In response to the market opportunities and challenges, we recommended options for reform that included the following:
Industry (and donors): Develop trade relationships with target export market importers and processors to grow export of speciality and higher value coffees, while still being able to ship full container loads out of PNG.
Industry, CIC (and donors): Study the economics of smallholder farmer coffee production margins in different areas versus competitive crops such as vegetables; develop a PNG coffee brand for benefit of multiple stakeholder; promote coffee as a business to youth using incentives; plant a large nursery (or group of nurseries); conduct a learning visit and study of a successful competitor country; continue to run and support pilots and projects to find ways of creating shared value and incentivising smallholder farmers to improve their coffee crop to improve yield and quality.
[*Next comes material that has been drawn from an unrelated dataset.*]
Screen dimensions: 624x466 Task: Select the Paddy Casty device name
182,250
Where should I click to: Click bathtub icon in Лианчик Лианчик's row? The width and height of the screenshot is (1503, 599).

Government and CIC: Take the first steps toward reforming the export regulations and regulatory structure faced by the coffee sector; review policies relating to land tenure for smallholder coffee farmers.
Government: Consider ways of accelerating refurbishment of commercial coffee plantations.
Government and donors: Make targeted infrastructure investments to assist rural markets and transformation.
Government, CIC, industry (and donors):Work together to understand the impact of theharmful pest, the coffee berry borer, and if there are remedial actions that could help to soften the blow;conduct a feasibility and planning exercise for developing a PNG ‘Coffee Institute’.